For you as a writer, what is the best selling season? It might not be what you think. According to Book Baby: “The answer isn’t snowflakes and Santa. It’s sand and surf.”

That’s right; your season for success is coming in with the tide.

According to experts, book sales for the summer months beat holiday sales by a full half-billion dollars! (Plus, I well remember as an active book editor, we were selling Christmas books in July – not so different than Laurel and Hardy’s business venture of selling Christmas trees in July.)

According to a Book Baby blog:

An article in Publishers Weekly reported on the yearly book buying boom, especially with printed books. Chain and indie brick-and-mortar stores reported brisk business during the summer months – and that includes bookstores at airports and train stations. A printed book buying revival last summer fueled huge sales volumes during the busy summer travel season, as more passengers opt for physical books.

“Book sales are strong and growing,” said Sara Hinckley, quoted in the Publishers Weekly article. She’s the VP of book purchasing and promotions at Hudson Group, which has 445 stores that carry books, including 50 bookstores in the U.S. Tanesha Taylor-Nurse, buyer for books at 19 bookstores in the U.S., noted that while eBooks are still very popular for vacationers, printed books remain a strong format for this reader profile. “The demand for physical books is back,” she said. “People continue to buy at the airport and sales have rallied.”

Retailers are also reporting the format breakdown, which is predictable given the desire to travel: 55 percent are trade paper; 25 percent hardcover; and 20 percent mass market. Not sure how many digital versions are sold, although for me, I relish the idea of taking a load of books with me on my MacBook Air.

Interestingly, is also makes sense that as far as summer reading genres go, 59 percent of folks want a book that will “take them somewhere far away,” while only eight percent want a book that will “teach me something.”

Oh well.

If you have the chance to take some time off this summer to read and relax, do yourself a favor and don’t over-think it. Give yourself a few days before taking off to mull over your reading list. Maybe it’s a how-to book. A novel? Or (heaven forbid), a textbook. It could be a new biography you’ve been dying to dive into.

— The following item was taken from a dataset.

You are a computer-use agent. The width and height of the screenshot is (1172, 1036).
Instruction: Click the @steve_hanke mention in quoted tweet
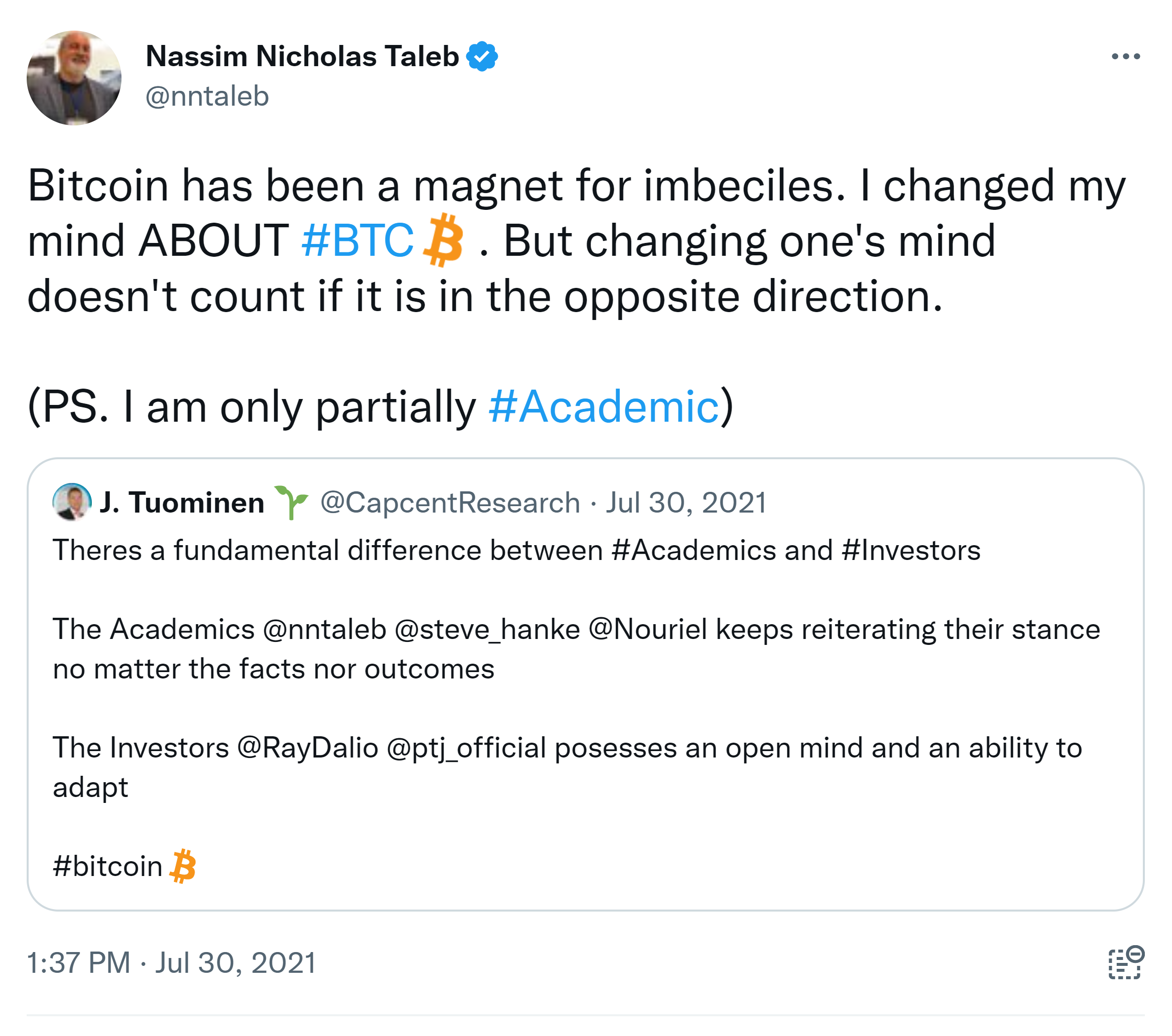(487, 630)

If you are blessed to be a published author, take some time to recharge your batteries and let someone else’s words wash over you as you also mull over your own next project. Have a nice dinner on the beach. Sit and watch the water and think about your next published work.

Conversely, if you are an aspiring writer, the summer might be (at least part of it) your time to also mull and dream and strategize. Make the latter element the most strenuous thing you do at least for a few days.

I think you’ll find that if you take a bit of time off from both work and banging away at the old Royal typewriter at night, your writing will improve and that dream project might just see the light of day, after an evening reflecting in an evening sunset.

Discover how real and relevant Bible prophecy is to you with Jim Fletcher’s “It’s the End of the World as We Know It (and I Feel Fine): How to stop worrying and learn to love these end times”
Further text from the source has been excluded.